> -----Original Message-----
> From: Vitaly Kuznetsov [mailto:vkuzn...@redhat.com]
> Sent: Wednesday, September 23, 2015 5:59 AM
> To: linux-s...@vger.kernel.org
> Cc: linux-kernel@vger.kernel.org; de...@linuxdriverproject.org; KY
> Srinivasan <k...@microsoft.com>; Haiyang Zhang
> <haiya...@microsoft.com>; James E.J. Bottomley <jbottom...@odin.com>;
> Radim Krčmář <rkrc...@redhat.com>; Christoph Hellwig
> <h...@infradead.org>
> Subject: [PATCH v2] storvsc: get rid of bounce buffer
> 
> Storvsc driver needs to ensure there are no 'holes' in the presented
> sg list (all segments in the middle of the list need to be of PAGE_SIZE).
> When a hole is detected storvsc driver creates a 'bounce sgl' without
> holes and copies data over with copy_{to,from}_bounce_buffer() functions.
> Setting virt_boundary_mask to PAGE_SIZE - 1 guarantees we'll never see
> such holes so we can significantly simplify the driver.
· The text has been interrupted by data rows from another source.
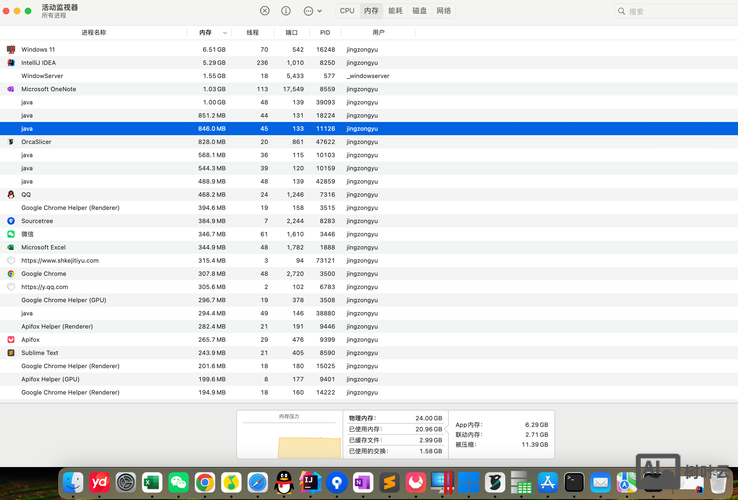Select the 网络 tab
738x500 pixels.
444,11
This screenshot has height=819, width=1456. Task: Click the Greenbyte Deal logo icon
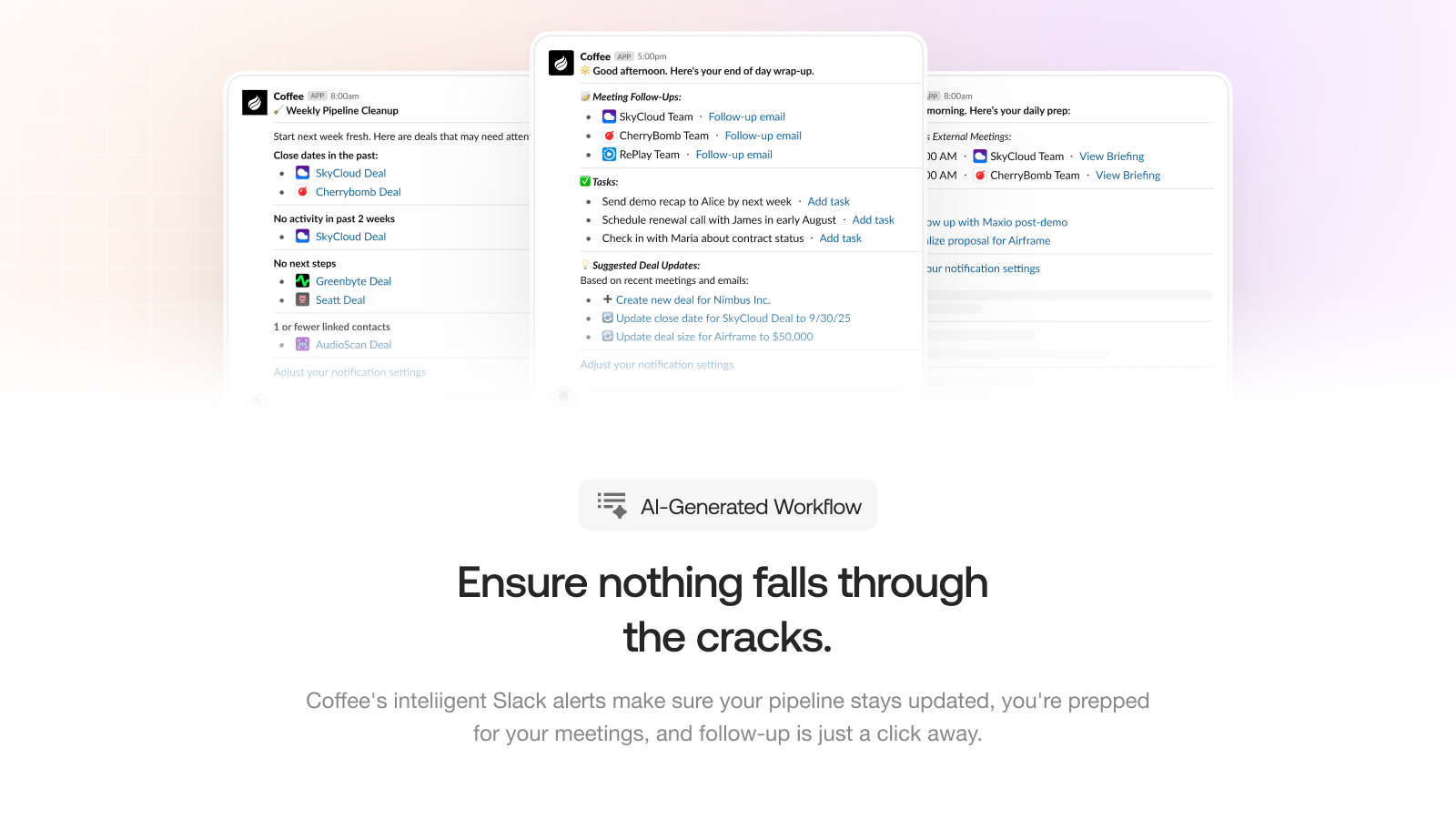302,281
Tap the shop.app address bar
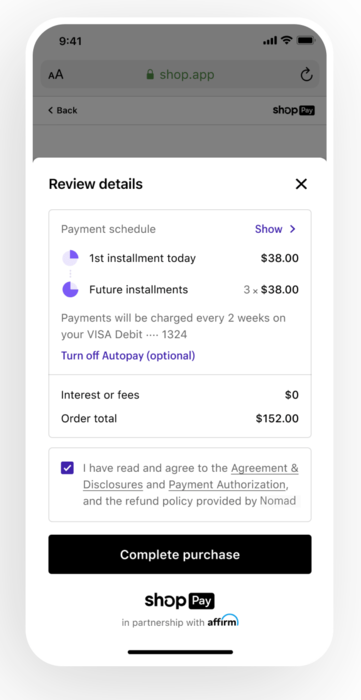Viewport: 361px width, 700px height. point(180,75)
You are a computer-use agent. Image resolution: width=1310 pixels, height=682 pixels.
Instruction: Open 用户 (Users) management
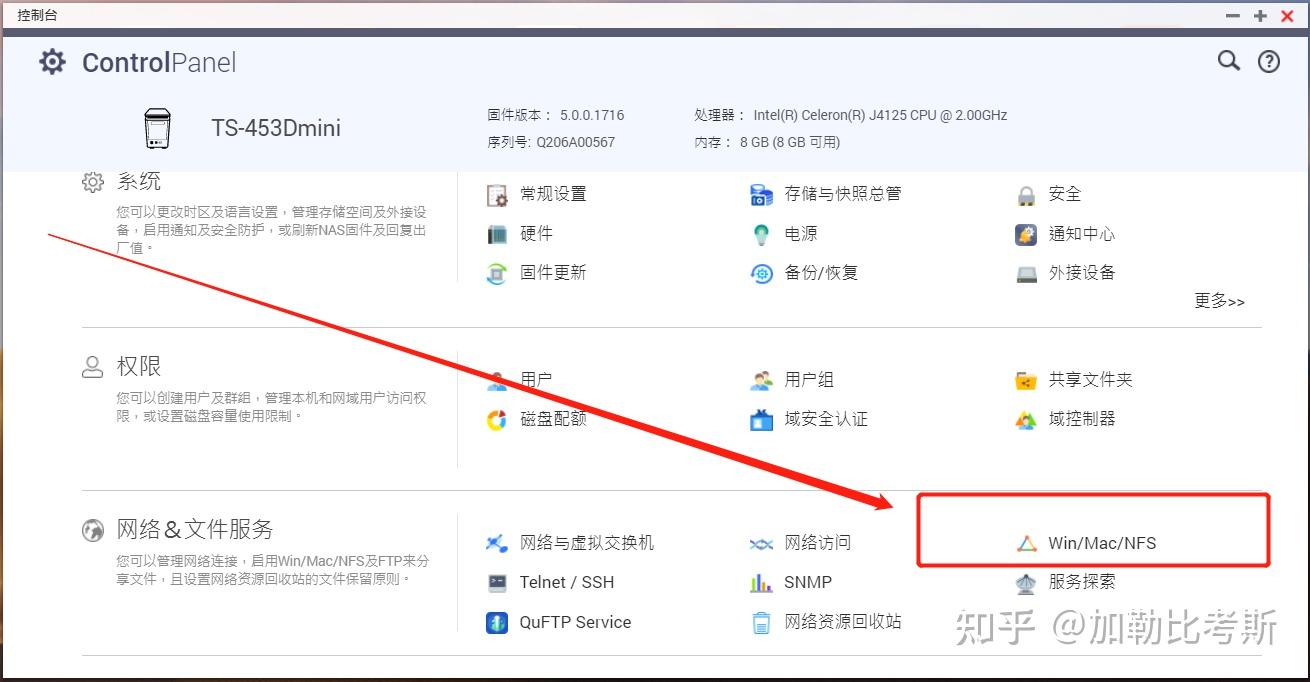536,379
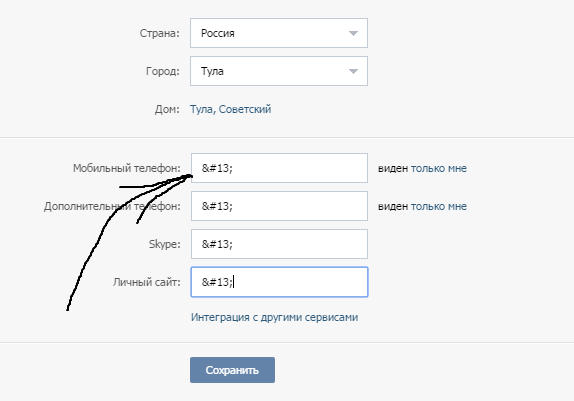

This is also
> supposed to bring us some performance improvement for certain workloads
> as we eliminate copying.
> 
> Reported-by: Radim Krčmář <rkrc...@redhat.com>
> Signed-off-by: Vitaly Kuznetsov <vkuzn...@redhat.com>
> ---
> Changes since v1:
> - This patch is a successor of 'storvsc: get rid of homegrown
>  copy_{to,from}_bounce_buffer()'. Use virt_boundary instead to
>  eliminate the need for bounce buffer completely [Christoph Hellwig].
> ---
>  drivers/scsi/storvsc_drv.c | 286 
> +--------------------------------------------
>  1 file changed, 5 insertions(+), 281 deletions(-)
> 
> diff --git a/drivers/scsi/storvsc_drv.c b/drivers/scsi/storvsc_drv.c
> index 40c43ae..eeade40 100644
> --- a/drivers/scsi/storvsc_drv.c
> +++ b/drivers/scsi/storvsc_drv.c
> @@ -393,9 +393,6 @@ static void storvsc_on_channel_callback(void
> *context);
>  struct storvsc_cmd_request {
>       struct scsi_cmnd *cmd;
> 
> -     unsigned int bounce_sgl_count;
> -     struct scatterlist *bounce_sgl;
> -
>       struct hv_device *device;
> 
>       /* Synchronize the request/response if needed */
> @@ -586,241 +583,6 @@ get_in_err:
> 
>  }
> 
> -static void destroy_bounce_buffer(struct scatterlist *sgl,
> -                               unsigned int sg_count)
> -{
> -     int i;
> -     struct page *page_buf;
> -
> -     for (i = 0; i < sg_count; i++) {
> -             page_buf = sg_page((&sgl[i]));
> -             if (page_buf != NULL)
> -                     __free_page(page_buf);
> -     }
> -
> -     kfree(sgl);
> -}
> -
> -static int do_bounce_buffer(struct scatterlist *sgl, unsigned int sg_count)
> -{
> -     int i;
> -
> -     /* No need to check */
> -     if (sg_count < 2)
> -             return -1;
> -
> -     /* We have at least 2 sg entries */
> -     for (i = 0; i < sg_count; i++) {
> -             if (i == 0) {
> -                     /* make sure 1st one does not have hole */
> -                     if (sgl[i].offset + sgl[i].length != PAGE_SIZE)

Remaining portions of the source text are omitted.